È stato un talento finora rimasto abbastanza discosto (se si eccettua la raccolta “Sounds Of Sisso”, elaborata a mo' di introduzione del fervido contesto tanzaniano), ma che adesso può finalmente dare pieno sfogo anche alla sua creatività, attraverso “Mateso”, prima collezione autografa, raccolta di brani realizzati nell'ultimo quadriennio.

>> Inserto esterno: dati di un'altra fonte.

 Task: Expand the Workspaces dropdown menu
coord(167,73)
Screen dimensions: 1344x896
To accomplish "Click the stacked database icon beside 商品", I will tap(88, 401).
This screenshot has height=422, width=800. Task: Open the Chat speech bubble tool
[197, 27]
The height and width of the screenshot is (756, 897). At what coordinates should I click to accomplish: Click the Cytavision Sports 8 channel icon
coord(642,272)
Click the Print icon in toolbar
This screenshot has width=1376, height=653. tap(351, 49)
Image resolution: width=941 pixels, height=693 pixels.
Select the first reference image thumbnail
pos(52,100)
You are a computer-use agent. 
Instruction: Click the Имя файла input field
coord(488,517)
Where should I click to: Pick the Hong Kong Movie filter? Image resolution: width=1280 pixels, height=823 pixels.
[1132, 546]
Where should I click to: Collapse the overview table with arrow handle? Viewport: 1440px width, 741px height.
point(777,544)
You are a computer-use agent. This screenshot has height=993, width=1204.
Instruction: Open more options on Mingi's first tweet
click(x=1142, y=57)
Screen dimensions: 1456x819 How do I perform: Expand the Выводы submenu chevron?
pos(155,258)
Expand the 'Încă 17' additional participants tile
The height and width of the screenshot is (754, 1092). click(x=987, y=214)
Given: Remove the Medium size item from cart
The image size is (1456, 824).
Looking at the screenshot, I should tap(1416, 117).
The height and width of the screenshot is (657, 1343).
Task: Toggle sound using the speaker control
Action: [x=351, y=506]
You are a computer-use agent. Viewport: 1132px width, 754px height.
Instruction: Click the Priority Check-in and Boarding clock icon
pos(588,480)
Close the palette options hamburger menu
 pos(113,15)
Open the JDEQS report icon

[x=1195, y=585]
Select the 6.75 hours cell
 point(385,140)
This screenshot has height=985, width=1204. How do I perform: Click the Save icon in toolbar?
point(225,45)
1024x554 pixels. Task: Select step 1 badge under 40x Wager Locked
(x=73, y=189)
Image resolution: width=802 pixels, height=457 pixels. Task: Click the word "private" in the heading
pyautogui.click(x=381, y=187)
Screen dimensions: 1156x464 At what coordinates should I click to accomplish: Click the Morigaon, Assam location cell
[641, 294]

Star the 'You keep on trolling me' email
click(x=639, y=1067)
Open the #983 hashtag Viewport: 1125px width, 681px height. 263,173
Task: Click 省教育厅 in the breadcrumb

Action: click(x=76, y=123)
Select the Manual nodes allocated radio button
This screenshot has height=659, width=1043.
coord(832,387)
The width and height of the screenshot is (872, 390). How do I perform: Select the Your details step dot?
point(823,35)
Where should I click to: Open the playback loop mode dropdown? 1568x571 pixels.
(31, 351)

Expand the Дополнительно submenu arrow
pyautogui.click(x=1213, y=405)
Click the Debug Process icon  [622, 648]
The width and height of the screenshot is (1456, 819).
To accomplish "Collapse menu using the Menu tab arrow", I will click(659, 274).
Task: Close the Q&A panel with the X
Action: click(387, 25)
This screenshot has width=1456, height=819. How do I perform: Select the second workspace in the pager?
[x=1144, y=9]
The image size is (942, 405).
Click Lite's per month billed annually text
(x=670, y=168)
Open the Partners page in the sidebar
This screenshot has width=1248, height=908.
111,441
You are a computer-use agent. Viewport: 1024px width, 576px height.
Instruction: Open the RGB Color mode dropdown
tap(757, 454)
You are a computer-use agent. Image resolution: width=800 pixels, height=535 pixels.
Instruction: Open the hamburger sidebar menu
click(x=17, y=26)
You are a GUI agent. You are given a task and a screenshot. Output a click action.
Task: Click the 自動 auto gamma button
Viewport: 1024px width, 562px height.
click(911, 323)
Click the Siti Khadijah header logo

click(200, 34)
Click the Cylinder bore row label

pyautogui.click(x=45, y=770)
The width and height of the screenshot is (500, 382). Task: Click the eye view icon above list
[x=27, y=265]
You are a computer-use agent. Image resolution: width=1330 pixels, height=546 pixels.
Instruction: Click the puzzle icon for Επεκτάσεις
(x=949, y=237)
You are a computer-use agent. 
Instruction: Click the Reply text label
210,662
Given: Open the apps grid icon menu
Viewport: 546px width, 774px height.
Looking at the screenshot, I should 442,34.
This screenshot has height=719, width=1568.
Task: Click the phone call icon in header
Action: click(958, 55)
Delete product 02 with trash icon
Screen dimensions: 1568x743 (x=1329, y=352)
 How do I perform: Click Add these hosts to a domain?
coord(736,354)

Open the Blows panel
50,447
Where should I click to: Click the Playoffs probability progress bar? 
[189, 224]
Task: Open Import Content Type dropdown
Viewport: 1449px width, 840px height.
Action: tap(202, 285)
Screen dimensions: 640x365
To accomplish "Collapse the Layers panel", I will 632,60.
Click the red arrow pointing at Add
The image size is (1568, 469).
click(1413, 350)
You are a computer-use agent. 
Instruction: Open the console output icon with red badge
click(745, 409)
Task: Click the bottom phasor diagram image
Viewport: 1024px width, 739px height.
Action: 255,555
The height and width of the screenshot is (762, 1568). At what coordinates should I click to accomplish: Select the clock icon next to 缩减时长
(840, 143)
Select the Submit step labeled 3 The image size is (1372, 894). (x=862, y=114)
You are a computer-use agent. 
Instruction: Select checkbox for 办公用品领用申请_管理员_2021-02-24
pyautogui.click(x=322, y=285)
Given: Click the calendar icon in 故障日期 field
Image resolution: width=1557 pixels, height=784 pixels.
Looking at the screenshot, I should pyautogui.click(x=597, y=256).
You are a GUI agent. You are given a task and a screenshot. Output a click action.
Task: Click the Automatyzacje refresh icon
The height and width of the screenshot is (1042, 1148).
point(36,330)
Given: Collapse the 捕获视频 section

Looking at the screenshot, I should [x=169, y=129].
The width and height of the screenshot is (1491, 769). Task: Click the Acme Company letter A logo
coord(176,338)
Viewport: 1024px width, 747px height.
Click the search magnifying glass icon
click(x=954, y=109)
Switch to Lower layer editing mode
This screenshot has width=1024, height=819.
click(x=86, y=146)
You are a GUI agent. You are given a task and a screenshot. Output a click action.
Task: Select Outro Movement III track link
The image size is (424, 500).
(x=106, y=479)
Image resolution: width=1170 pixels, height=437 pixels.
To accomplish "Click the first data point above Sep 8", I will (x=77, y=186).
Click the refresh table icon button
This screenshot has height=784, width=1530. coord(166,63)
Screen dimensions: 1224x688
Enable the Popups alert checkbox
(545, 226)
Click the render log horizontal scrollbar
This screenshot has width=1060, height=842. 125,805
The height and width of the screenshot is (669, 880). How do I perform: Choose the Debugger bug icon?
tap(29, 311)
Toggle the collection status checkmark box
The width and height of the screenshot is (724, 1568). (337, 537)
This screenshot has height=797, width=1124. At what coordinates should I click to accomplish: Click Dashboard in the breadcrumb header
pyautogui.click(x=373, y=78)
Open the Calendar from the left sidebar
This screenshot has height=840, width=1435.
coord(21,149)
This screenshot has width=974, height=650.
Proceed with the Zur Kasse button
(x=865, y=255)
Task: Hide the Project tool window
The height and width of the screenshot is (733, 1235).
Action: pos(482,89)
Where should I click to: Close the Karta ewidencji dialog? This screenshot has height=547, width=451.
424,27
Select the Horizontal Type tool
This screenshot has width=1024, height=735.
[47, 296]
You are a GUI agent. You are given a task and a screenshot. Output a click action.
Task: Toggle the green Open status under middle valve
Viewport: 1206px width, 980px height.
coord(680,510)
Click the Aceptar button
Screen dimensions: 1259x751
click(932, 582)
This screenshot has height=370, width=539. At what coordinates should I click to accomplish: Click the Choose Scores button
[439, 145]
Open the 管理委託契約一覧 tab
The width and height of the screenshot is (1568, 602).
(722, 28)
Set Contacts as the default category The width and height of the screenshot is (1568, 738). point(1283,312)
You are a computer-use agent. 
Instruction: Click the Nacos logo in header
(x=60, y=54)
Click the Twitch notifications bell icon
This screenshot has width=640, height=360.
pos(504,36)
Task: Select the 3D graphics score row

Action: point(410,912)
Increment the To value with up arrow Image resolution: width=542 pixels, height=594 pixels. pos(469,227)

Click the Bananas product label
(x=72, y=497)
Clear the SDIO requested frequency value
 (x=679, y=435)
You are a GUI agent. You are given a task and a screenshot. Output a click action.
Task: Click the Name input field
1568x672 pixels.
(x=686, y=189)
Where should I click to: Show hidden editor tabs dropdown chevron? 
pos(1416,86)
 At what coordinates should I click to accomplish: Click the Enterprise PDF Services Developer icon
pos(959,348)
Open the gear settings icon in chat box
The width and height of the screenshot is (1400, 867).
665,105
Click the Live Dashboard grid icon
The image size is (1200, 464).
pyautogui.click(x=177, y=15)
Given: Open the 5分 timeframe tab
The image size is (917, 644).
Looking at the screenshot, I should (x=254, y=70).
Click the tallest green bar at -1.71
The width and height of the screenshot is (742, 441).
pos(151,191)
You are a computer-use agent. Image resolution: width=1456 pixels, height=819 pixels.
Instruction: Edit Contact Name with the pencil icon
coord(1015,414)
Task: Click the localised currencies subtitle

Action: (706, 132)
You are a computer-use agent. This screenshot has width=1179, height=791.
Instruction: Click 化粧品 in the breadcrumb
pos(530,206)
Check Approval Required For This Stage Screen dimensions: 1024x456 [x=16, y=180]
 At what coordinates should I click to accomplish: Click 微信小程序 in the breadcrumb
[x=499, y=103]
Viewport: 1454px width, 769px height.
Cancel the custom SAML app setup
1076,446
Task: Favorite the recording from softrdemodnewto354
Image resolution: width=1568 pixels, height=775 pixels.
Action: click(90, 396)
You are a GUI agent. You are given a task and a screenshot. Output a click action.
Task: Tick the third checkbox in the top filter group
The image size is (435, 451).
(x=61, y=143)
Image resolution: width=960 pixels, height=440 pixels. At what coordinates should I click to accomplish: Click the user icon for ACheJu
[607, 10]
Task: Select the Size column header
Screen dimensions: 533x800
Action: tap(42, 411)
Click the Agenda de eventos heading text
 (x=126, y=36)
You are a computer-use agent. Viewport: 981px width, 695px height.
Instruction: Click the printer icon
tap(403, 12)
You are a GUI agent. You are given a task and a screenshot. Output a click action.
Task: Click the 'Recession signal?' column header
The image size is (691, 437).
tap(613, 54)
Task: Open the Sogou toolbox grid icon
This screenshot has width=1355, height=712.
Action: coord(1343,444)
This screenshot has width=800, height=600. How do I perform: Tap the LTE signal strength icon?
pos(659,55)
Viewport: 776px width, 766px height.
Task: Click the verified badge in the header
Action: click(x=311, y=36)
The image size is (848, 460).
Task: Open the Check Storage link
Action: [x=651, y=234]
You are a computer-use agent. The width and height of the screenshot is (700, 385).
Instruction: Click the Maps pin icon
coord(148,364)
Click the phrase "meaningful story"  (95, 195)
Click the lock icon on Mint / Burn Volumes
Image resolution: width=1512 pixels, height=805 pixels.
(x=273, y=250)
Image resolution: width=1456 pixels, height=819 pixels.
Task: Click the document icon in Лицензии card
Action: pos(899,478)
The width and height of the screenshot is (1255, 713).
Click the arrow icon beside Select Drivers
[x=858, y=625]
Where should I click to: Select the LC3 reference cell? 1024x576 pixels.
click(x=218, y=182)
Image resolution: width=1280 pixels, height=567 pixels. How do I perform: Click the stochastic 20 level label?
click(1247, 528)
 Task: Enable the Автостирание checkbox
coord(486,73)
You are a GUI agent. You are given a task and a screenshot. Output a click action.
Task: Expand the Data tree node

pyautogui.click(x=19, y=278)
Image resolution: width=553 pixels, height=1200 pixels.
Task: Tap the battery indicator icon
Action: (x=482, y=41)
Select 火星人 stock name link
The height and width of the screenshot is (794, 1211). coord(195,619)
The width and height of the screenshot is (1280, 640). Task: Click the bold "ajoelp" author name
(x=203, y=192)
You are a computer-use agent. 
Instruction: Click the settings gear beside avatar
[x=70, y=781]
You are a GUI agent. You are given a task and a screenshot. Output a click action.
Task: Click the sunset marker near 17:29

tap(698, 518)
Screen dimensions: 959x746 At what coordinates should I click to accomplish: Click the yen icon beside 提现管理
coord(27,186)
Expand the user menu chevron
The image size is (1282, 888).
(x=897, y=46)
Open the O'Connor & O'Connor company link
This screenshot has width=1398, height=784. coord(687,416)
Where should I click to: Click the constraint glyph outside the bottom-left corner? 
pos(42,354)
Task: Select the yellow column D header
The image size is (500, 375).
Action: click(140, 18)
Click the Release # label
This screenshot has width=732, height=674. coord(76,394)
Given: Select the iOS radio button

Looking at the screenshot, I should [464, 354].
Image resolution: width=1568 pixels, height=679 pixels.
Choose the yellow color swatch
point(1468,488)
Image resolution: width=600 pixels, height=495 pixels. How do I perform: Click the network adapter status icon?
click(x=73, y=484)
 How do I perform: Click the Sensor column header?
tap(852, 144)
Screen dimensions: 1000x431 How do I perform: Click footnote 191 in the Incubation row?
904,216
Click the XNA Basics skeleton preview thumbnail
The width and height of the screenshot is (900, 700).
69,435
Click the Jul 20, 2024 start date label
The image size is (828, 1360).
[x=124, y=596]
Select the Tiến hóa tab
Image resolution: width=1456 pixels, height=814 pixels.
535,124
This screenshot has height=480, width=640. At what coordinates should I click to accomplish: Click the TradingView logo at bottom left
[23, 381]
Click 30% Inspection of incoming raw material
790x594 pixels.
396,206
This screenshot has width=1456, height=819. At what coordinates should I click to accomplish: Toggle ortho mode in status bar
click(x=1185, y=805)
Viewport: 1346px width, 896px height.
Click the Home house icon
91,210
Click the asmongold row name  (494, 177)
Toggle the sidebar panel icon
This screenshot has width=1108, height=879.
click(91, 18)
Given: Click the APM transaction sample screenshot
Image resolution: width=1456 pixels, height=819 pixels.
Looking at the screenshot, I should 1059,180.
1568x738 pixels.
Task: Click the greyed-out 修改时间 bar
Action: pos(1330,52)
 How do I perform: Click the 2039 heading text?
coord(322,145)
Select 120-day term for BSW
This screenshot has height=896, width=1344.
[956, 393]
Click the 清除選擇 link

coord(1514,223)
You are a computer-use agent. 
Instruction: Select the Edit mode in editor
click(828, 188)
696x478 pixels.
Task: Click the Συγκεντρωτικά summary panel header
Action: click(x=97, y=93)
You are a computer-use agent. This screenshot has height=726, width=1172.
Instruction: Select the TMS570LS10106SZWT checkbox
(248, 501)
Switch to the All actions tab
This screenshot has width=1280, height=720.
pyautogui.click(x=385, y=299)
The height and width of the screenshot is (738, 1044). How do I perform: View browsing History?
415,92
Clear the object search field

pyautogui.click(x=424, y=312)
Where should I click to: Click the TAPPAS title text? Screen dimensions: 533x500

Anche a mantenere i tratti fondanti del genere, risultano palesi le differenze che separano Sisso dai suoi discepoli: ben più che la ragguardevole lunghezza del progetto, limitata comunque esclusivamente all'edizione digitale (il vinile include soltanto i primi otto brani della raccolta), è l'impostazione delle tracce a recare i più significativi cambi di traiettoria, nella misura di un abbandono pressoché totale della componente vocale e di una maggiore fluidità nelle progressioni, nel rispetto delle logiche frenetiche e forsennate del singeli.
Ne deriva un album ancora una volta furioso, maniacale nelle sue scansioni ritmiche, incapace di frenare e tantomeno di fermarsi; nonostante ciò, è con molta probabilità la collezione dal maggiore impatto atmosferico mai pubblicata dalla Nyege Nyege, quasi come se i folli tappeti sintetici di base assumessero le fattezze di quadri ambientali con cui illustrare squarci di vita tanzaniana (l'andatura più docile di “Hatari” illustra meglio il concetto). Si viene quasi a sviluppare una trance involontaria, che i diversi passaggi micromelodici dei synth aiutano a irrobustire con imponente semplicità (i vari cambi di guardia di “Biti No-1”, la struttura bipartita della title track).
È vero che l'album, se preso nella sua versione digitale, risulta eccessivo nella sua durata, fatto che chiaramente l'edizione in vinile riesce a prevenire operando di sintesi. Non sono rari i momenti in cui il tocco delle progressioni diventa leggermente più formulaico del previsto, oppure si nasconde dietro coltri di rumore che poco aggiungono al quadro complessivo (l'aggressiva sarabanda di “Aran”, i synth schizoidi di “6”). Nel privarsi però dell'elemento vocale, costitutivo di uno stile che punta al massimo coinvolgimento del suo pubblico, Sisso consegna comunque una raccolta intrigante, perfettamente calata nello spirito convulso e nell'estetica spartana del filone. Un buon punto d'avvio, per il patron di un intero movimento.